Navegar é Preciso
Um vento dançarino agita a poeira lunar, soprado pela embarcação que pousa suavemente no centro da cratera de Heráclito. No lado direito do casco, letras vermelhas que brilham como um LASER anunciam o nome do navio: PANTA REI. Não poderia haver nome mais adequado, pensa Malprg, com uma pontada de nostalgia redemoinhando por entre os pensamentos.
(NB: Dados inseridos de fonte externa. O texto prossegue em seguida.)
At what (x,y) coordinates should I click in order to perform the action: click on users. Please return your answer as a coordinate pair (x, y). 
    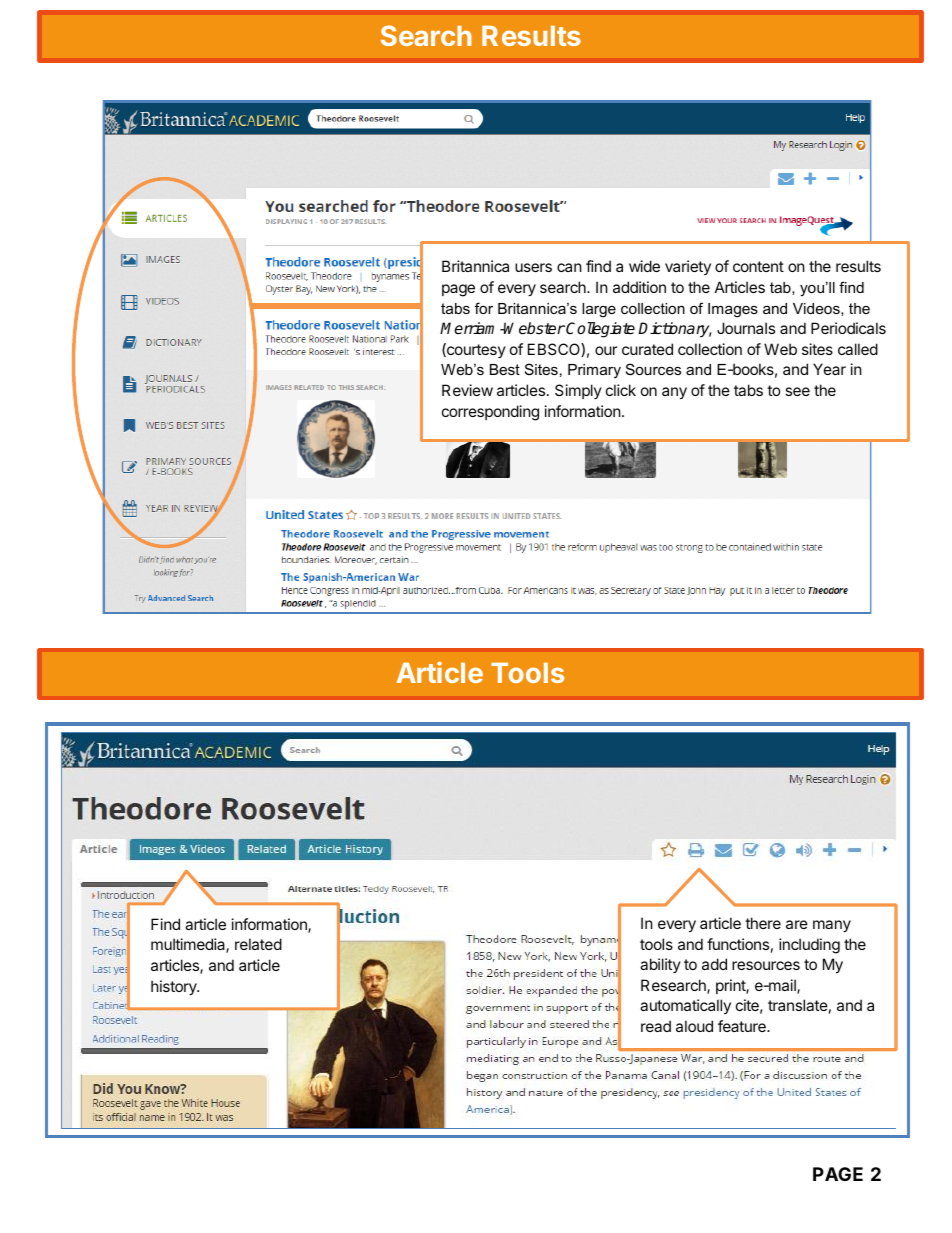
    Looking at the image, I should click on (533, 267).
- Está chegando a hora - diz o velho ao lado dele, cofiando a barba alaranjada, a barra da túnica rastejando no solo empoeirado.
É, eu sei - responde Malprg, sem tirar os olhos da proa do navio, onde uma mulher de madeira tenta tocar as estrelas com a ponta dos dedos. - Para onde vai o barco?
- Para onde vão todos os barcos, desde que o mundo é mundo.
O velho também contempla a figura de proa, com um carinho paternal. Talvez ele próprio a tenha esculpido, muitos éons atrás.
- Alguém virá para me substituir?
- Essa é uma preocupação que já não lhe cabe.
Não há censura na voz do velho, é apenas a constatação de um fato.
- Gostaria de ficar mais um pouco. Sinto que ainda falta dizer tanta coisa...
O velho sorri, como se já esperasse por aquela reação.
- Não, não falta. Não para você, pelo menos.
Malprg insiste:
- Há temas que comecei e não desenvolvi. Questões que levantei, mas não respondi...
Ouve-se um barulho arrastado e uma plataforma de embarque é estendida pela lateral do navio, levantando outra nuvem de poeira.
- Deixe que os temas saberão cuidar de si mesmos - aconselha o velho. - Quanto às questões, elas não existem para ser respondidas, mas para produzir novas questões. - Depois de uma pausa, acrescenta: - É assim desde que o mundo é mundo.
Malprg tem a impressão de entrever vultos evanescentes debruçados sobre a amurada mas, do chão, não há como ter certeza.
- O que vai ser de mim?
O velho dá de ombros, indiferente.
- Que importância tem isso? Você não existe. Nunca existiu.
Malprg sabe que é verdade. Jamais foi outra coisa que não um punhado de letras sopradas por um impossível vento lunar. Resignado, volta-se para se despedir do velho, mas nenhum dos dois está mais lá. Sem ter o que fazer num lugar onde já não está, caminha lentamente em direção ao navio.